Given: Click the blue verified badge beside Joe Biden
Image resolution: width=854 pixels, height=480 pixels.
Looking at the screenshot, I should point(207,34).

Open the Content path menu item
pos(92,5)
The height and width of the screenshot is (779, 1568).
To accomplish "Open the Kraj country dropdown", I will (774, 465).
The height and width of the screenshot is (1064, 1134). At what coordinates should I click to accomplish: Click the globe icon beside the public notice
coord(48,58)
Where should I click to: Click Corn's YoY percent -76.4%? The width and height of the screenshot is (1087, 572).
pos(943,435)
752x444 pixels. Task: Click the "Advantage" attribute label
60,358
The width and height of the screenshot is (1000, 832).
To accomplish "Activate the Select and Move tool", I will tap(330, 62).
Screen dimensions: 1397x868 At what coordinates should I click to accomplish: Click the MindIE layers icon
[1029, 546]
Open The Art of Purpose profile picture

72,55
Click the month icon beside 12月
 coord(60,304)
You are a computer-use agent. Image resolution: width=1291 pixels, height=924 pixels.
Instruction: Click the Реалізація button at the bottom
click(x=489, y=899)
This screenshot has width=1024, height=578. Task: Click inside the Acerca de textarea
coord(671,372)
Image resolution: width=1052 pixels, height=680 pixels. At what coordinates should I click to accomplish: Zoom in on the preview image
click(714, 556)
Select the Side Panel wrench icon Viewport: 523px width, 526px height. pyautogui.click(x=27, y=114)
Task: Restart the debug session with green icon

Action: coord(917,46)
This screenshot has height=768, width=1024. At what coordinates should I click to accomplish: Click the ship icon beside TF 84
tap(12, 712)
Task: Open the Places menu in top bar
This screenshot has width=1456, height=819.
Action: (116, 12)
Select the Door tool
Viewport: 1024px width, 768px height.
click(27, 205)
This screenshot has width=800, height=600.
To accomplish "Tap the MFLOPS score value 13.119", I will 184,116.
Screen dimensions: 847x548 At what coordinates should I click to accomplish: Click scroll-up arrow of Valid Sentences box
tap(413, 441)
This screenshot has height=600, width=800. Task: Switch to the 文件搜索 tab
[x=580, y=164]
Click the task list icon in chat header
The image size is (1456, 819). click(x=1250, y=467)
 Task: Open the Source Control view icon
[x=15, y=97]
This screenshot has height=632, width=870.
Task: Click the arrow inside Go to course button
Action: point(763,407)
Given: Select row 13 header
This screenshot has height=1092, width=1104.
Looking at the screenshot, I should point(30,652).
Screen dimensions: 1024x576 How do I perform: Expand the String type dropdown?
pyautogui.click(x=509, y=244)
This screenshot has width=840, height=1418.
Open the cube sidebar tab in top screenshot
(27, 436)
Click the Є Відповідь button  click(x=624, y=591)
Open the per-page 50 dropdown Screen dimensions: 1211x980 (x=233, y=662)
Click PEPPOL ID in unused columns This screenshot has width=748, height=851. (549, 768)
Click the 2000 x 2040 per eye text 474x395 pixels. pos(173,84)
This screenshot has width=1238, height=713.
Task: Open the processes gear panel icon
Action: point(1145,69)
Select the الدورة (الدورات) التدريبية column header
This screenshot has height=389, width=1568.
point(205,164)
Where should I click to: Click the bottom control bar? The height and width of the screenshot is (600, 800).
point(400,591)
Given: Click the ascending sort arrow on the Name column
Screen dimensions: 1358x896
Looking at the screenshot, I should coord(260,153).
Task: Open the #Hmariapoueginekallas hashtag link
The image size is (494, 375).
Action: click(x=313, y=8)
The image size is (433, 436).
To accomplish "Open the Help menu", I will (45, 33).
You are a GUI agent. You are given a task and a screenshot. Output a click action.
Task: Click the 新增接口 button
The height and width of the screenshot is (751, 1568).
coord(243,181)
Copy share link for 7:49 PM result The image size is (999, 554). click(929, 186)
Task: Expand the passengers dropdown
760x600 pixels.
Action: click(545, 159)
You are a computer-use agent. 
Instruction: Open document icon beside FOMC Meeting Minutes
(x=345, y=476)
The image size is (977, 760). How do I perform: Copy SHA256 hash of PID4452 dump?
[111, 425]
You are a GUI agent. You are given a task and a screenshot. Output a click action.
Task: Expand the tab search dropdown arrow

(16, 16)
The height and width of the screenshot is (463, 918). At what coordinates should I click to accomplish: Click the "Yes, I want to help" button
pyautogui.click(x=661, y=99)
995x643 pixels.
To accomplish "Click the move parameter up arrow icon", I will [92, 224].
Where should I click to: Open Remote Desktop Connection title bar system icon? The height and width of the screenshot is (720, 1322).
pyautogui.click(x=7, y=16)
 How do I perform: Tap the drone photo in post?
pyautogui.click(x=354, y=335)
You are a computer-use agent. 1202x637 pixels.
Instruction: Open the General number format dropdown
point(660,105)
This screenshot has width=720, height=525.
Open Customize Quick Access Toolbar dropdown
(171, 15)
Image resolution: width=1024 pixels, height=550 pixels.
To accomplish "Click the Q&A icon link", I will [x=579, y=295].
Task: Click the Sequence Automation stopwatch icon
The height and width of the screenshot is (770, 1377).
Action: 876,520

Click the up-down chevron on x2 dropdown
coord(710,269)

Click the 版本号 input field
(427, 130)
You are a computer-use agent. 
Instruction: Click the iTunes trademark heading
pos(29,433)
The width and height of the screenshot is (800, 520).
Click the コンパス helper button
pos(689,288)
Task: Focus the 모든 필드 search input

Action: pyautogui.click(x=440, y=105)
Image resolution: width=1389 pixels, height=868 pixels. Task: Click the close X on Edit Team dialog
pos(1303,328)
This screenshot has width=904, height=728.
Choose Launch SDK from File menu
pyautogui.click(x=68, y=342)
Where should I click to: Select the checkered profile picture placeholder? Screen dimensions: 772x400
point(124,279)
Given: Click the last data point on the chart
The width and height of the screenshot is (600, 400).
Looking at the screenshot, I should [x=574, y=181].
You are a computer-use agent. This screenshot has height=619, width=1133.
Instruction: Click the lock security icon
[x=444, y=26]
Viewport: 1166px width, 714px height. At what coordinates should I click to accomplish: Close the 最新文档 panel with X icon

▶ Problem details
Copy out all of the data above line for line, changing nothing.

▶ Answer in full
Given: Click the blue verified badge beside Joe Biden
Image resolution: width=854 pixels, height=480 pixels.
Looking at the screenshot, I should point(207,34).

Open the Content path menu item
pos(92,5)
The height and width of the screenshot is (779, 1568).
To accomplish "Open the Kraj country dropdown", I will (774, 465).
The height and width of the screenshot is (1064, 1134). At what coordinates should I click to accomplish: Click the globe icon beside the public notice
coord(48,58)
Where should I click to: Click Corn's YoY percent -76.4%? The width and height of the screenshot is (1087, 572).
pos(943,435)
752x444 pixels. Task: Click the "Advantage" attribute label
60,358
The width and height of the screenshot is (1000, 832).
To accomplish "Activate the Select and Move tool", I will tap(330, 62).
Screen dimensions: 1397x868 At what coordinates should I click to accomplish: Click the MindIE layers icon
[1029, 546]
Open The Art of Purpose profile picture

72,55
Click the month icon beside 12月
 coord(60,304)
You are a computer-use agent. Image resolution: width=1291 pixels, height=924 pixels.
Instruction: Click the Реалізація button at the bottom
click(x=489, y=899)
This screenshot has width=1024, height=578. Task: Click inside the Acerca de textarea
coord(671,372)
Image resolution: width=1052 pixels, height=680 pixels. At what coordinates should I click to accomplish: Zoom in on the preview image
click(714, 556)
Select the Side Panel wrench icon Viewport: 523px width, 526px height. pyautogui.click(x=27, y=114)
Task: Restart the debug session with green icon

Action: coord(917,46)
This screenshot has height=768, width=1024. At what coordinates should I click to accomplish: Click the ship icon beside TF 84
tap(12, 712)
Task: Open the Places menu in top bar
This screenshot has width=1456, height=819.
Action: (116, 12)
Select the Door tool
Viewport: 1024px width, 768px height.
click(27, 205)
This screenshot has width=800, height=600.
To accomplish "Tap the MFLOPS score value 13.119", I will 184,116.
Screen dimensions: 847x548 At what coordinates should I click to accomplish: Click scroll-up arrow of Valid Sentences box
tap(413, 441)
This screenshot has height=600, width=800. Task: Switch to the 文件搜索 tab
[x=580, y=164]
Click the task list icon in chat header
The image size is (1456, 819). click(x=1250, y=467)
 Task: Open the Source Control view icon
[x=15, y=97]
This screenshot has height=632, width=870.
Task: Click the arrow inside Go to course button
Action: point(763,407)
Given: Select row 13 header
This screenshot has height=1092, width=1104.
Looking at the screenshot, I should point(30,652).
Screen dimensions: 1024x576 How do I perform: Expand the String type dropdown?
pyautogui.click(x=509, y=244)
This screenshot has width=840, height=1418.
Open the cube sidebar tab in top screenshot
(27, 436)
Click the Є Відповідь button  click(x=624, y=591)
Open the per-page 50 dropdown Screen dimensions: 1211x980 (x=233, y=662)
Click PEPPOL ID in unused columns This screenshot has width=748, height=851. (549, 768)
Click the 2000 x 2040 per eye text 474x395 pixels. pos(173,84)
This screenshot has width=1238, height=713.
Task: Open the processes gear panel icon
Action: point(1145,69)
Select the الدورة (الدورات) التدريبية column header
This screenshot has height=389, width=1568.
point(205,164)
Where should I click to: Click the bottom control bar? The height and width of the screenshot is (600, 800).
point(400,591)
Given: Click the ascending sort arrow on the Name column
Screen dimensions: 1358x896
Looking at the screenshot, I should coord(260,153).
Task: Open the #Hmariapoueginekallas hashtag link
The image size is (494, 375).
Action: click(x=313, y=8)
The image size is (433, 436).
To accomplish "Open the Help menu", I will (45, 33).
You are a GUI agent. You are given a task and a screenshot. Output a click action.
Task: Click the 新增接口 button
The height and width of the screenshot is (751, 1568).
coord(243,181)
Copy share link for 7:49 PM result The image size is (999, 554). click(929, 186)
Task: Expand the passengers dropdown
760x600 pixels.
Action: click(545, 159)
You are a computer-use agent. 
Instruction: Open document icon beside FOMC Meeting Minutes
(x=345, y=476)
The image size is (977, 760). How do I perform: Copy SHA256 hash of PID4452 dump?
[111, 425]
You are a GUI agent. You are given a task and a screenshot. Output a click action.
Task: Expand the tab search dropdown arrow

(16, 16)
The height and width of the screenshot is (463, 918). At what coordinates should I click to accomplish: Click the "Yes, I want to help" button
pyautogui.click(x=661, y=99)
995x643 pixels.
To accomplish "Click the move parameter up arrow icon", I will [92, 224].
Where should I click to: Open Remote Desktop Connection title bar system icon? The height and width of the screenshot is (720, 1322).
pyautogui.click(x=7, y=16)
 How do I perform: Tap the drone photo in post?
pyautogui.click(x=354, y=335)
You are a computer-use agent. 1202x637 pixels.
Instruction: Open the General number format dropdown
point(660,105)
This screenshot has width=720, height=525.
Open Customize Quick Access Toolbar dropdown
(171, 15)
Image resolution: width=1024 pixels, height=550 pixels.
To accomplish "Click the Q&A icon link", I will [x=579, y=295].
Task: Click the Sequence Automation stopwatch icon
The height and width of the screenshot is (770, 1377).
Action: 876,520

Click the up-down chevron on x2 dropdown
coord(710,269)

Click the 版本号 input field
(427, 130)
You are a computer-use agent. 
Instruction: Click the iTunes trademark heading
pos(29,433)
The width and height of the screenshot is (800, 520).
Click the コンパス helper button
pos(689,288)
Task: Focus the 모든 필드 search input

Action: pyautogui.click(x=440, y=105)
Image resolution: width=1389 pixels, height=868 pixels. Task: Click the close X on Edit Team dialog
pos(1303,328)
This screenshot has width=904, height=728.
Choose Launch SDK from File menu
pyautogui.click(x=68, y=342)
Where should I click to: Select the checkered profile picture placeholder? Screen dimensions: 772x400
point(124,279)
Given: Click the last data point on the chart
The width and height of the screenshot is (600, 400).
Looking at the screenshot, I should [x=574, y=181].
You are a computer-use agent. This screenshot has height=619, width=1133.
Instruction: Click the lock security icon
[x=444, y=26]
Viewport: 1166px width, 714px height. At what coordinates should I click to accomplish: Close the 最新文档 panel with X icon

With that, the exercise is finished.